467753 Si-Based Nanofiber Anodes for Li-Ion Batteries Prepared Using Particle/Polymer Electrospinning

Wednesday, November 16, 2016: 8:50 AM
Continental 1 (Hilton San Francisco Union Square)
Ethan C. Self1, Emily C. McRen1, Ryszard Wycisk1, Jagjit Nanda2, Gao Liu3 and Peter N. Pintauro1, (1)Chemical and Biomolecular Engineering, Vanderbilt University, Nashville, TN, (2)Materials Science and Technology Division, Oak Ridge National Laboratory, Oak Ridge, TN, (3)Energy Storage and Distributed Resources Division, Lawrence Berkeley National Laboratory, Berkeley, CA

The demand for rechargeable batteries with high energy and power densities has never been greater. The functionality of many portable electronic devices is limited by battery size and lifetime. Similarly, electric vehicle propulsion systems require significant improvements to satisfy consumer expectations for long drive distances and short recharge times. To meet the demands of energy-hungry consumers, new battery electrodes with high capacities and long cycle life at fast charging rates must be developed.[1-2] These requirements have motivated research efforts to develop next-generation Li-ion battery materials, such as nano-structured silicon anodes. There is also a need for new electrode architectures to replace conventional slurry cast materials. One approach for an electrode design is the use electrospun electrodes containing engineered void spaces to enhance Li+ transport rates for high areal capacities at fast charge/discharge rates.

Silicon has received considerable attention as an active material for Li-ion battery anodes due to its high theoretical capacity (3,579 mAh/g vs. 372 mAh/g for graphite). However, silicon based anodes typically suffer from rapid capacity fade due to particle cracking and electronic isolation caused by large volumetric changes between the lithiated and delithiated states. While particle fracture can be eliminated by using nanosized Si, electronic isolation remains problematic. Another significant obstacle for commercialization of Si in Li-ion batteries is the irreversible consumption of Li during formation of the solid-electrolyte interphase (SEI) layer.

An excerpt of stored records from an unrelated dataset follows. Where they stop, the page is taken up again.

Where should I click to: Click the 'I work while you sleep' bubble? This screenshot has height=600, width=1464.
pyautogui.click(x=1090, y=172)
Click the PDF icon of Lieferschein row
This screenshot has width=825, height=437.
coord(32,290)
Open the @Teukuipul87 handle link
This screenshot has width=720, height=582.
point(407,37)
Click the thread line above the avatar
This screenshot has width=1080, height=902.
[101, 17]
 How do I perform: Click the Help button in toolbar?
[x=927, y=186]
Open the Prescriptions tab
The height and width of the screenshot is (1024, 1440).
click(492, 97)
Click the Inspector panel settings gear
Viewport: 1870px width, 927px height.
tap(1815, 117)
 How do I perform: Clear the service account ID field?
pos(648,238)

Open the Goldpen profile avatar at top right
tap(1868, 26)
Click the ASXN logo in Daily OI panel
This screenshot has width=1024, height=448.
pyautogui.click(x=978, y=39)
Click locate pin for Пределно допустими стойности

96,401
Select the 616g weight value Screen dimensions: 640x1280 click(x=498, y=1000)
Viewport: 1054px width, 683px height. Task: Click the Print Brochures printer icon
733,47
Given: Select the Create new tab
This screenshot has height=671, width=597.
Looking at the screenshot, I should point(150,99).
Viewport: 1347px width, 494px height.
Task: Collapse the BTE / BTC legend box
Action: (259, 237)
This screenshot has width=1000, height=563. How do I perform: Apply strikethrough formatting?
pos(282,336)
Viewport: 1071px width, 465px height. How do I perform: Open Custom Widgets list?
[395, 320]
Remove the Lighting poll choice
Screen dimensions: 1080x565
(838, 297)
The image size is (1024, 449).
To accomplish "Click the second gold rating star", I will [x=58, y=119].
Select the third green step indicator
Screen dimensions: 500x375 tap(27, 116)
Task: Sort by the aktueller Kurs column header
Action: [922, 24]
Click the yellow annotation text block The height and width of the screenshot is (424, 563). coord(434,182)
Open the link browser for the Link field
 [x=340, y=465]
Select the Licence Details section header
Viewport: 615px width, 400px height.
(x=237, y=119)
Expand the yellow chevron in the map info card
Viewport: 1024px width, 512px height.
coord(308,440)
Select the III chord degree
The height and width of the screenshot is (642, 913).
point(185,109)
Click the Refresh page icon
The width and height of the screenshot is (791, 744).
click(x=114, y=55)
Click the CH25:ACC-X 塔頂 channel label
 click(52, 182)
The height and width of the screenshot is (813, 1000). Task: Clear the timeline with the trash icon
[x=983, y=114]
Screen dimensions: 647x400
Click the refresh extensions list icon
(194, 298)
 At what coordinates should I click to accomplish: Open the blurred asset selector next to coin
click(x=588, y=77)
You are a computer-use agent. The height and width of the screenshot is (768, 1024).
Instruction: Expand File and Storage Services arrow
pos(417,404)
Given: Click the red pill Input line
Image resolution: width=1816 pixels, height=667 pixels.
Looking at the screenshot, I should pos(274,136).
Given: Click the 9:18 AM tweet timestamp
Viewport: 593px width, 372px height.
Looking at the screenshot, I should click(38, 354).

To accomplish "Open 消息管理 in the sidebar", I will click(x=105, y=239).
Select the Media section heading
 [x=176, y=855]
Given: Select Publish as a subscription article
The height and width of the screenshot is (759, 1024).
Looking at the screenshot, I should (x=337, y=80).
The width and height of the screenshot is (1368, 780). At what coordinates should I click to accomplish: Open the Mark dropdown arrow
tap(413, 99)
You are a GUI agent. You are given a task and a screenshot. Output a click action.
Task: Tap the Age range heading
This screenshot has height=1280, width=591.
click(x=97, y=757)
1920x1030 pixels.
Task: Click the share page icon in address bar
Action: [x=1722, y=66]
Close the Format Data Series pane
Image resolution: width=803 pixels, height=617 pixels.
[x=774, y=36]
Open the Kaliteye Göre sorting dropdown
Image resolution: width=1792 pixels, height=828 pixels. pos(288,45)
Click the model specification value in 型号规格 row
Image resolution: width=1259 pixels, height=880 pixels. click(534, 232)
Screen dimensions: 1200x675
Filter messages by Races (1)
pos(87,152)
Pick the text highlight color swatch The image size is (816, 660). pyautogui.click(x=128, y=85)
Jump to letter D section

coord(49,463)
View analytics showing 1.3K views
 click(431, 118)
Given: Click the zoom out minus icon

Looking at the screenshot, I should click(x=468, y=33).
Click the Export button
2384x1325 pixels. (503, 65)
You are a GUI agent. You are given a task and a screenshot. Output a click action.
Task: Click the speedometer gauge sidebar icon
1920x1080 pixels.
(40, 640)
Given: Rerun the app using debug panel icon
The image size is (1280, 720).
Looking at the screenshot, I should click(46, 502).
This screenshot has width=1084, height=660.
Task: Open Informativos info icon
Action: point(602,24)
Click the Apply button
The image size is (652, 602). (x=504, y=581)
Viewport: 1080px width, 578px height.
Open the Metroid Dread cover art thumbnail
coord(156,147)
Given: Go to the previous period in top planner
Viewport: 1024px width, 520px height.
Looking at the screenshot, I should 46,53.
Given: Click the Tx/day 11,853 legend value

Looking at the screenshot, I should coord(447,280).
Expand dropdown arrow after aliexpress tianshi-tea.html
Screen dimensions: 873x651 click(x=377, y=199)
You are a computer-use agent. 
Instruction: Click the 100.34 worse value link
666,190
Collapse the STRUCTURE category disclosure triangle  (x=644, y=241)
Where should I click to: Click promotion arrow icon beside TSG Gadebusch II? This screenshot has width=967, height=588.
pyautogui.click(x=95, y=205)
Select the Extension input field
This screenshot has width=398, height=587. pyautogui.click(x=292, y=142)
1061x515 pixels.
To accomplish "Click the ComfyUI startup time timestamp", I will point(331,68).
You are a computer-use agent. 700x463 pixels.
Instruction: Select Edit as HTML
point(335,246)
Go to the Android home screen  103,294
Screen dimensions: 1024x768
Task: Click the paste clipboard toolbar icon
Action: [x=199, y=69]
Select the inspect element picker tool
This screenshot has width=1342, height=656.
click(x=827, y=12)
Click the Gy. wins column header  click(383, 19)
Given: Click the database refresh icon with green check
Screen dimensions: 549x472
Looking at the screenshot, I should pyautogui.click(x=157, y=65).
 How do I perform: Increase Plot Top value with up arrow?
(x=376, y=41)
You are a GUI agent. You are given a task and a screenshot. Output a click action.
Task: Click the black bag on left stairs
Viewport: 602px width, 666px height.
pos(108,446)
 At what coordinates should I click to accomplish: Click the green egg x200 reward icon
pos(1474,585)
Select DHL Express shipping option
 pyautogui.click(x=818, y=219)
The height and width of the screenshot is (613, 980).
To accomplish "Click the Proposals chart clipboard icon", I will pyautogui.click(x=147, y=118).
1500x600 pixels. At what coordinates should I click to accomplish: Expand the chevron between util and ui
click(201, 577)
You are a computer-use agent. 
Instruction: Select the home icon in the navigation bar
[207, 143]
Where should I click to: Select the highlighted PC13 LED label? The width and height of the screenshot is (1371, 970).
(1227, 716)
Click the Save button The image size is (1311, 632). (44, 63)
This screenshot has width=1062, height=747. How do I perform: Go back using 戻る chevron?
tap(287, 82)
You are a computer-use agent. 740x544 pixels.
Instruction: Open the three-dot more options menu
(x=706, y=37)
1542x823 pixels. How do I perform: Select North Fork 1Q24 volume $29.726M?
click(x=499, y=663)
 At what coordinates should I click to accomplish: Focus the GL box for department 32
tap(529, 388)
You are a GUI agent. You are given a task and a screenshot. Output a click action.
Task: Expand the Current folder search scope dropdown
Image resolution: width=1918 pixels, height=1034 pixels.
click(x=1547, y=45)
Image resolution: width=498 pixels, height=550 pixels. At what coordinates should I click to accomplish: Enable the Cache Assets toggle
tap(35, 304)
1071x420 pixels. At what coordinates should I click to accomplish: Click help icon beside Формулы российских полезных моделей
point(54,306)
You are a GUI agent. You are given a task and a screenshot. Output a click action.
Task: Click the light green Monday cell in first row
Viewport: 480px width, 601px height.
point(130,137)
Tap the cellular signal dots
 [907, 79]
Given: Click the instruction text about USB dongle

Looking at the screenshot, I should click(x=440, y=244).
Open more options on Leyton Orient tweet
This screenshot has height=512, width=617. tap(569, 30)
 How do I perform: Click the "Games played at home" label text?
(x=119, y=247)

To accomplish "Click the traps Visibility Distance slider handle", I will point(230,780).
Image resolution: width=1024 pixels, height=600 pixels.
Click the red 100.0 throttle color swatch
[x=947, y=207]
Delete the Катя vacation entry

The present work is the latest installment by Pintauro and co-workers on the use of particle/polymer electrospun nanofiber mats for fuel cell and Li-ion battery electrodes.[1-5] Such electrodes are a viable and attractive alternative to electrospun mats prepared by carbonizing polymer fiber precursors at high temperature. In particle/polymer electrospinning, there is no fiber pyrolysis; the electrospinning and post-processing are performed at room temperature which simplifies the process and preserves the beneficial characteristics of the polymer binder. Furthermore, the structure of the fibers can be easily altered for improved battery performance (e.g., by using core-shell or hollow-bore fibers or fibers with a high internal porosity). Due to these characteristics, high gravimetric, areal, and volumetric storage capacities can be achieved through the use of thick, densely packed particle/polymer nanofiber mats.

In this presentation, recent results will be presented on the fabrication and use of electrospun particle/polymer nanofiber anodes containing Si nanoparticles, carbon powder, and poly(acrylic acid) binder (Si/C/PAA). Charge/discharge properties of the nanofiber electrodes will be presented, and electrode capacities for different fiber mat thicknesses and mat porosities will be discussed. Notably Si/C/PAA nanofiber anodes have been prepared with high gravimetric, areal, and volumetric capacities of 1,100 mAh/g, 3.1 mAh/cm2, and 560 mAh/cm3, respectively, which were stable for 50 cycles at 0.1C. These results demonstrate that proper micron-scale design of electrodes can enhance Li-ion battery performance.


1. E. C. Self, R. Wycisk and P. N. Pintauro, Journal of Power Sources, 282, 187 (2015).

2. E. C. Self, E. C. McRen, and P. N. Pintauro, ChemSusChem, 9, 208 (2016).

3. W. Zhang and P. N. Pintauro, ChemSusChem, 4, 1753 (2011).

4. M. Brodt, R. Wycisk and P. N. Pintauro, Journal of The Electrochemical Society, 160, F744 (2013).

5. M. Brodt, T. Han, N. Dale, E. Niangar, R. Wycisk and P. Pintauro, Journal of The Electrochemical Society, 162, F84 (2015).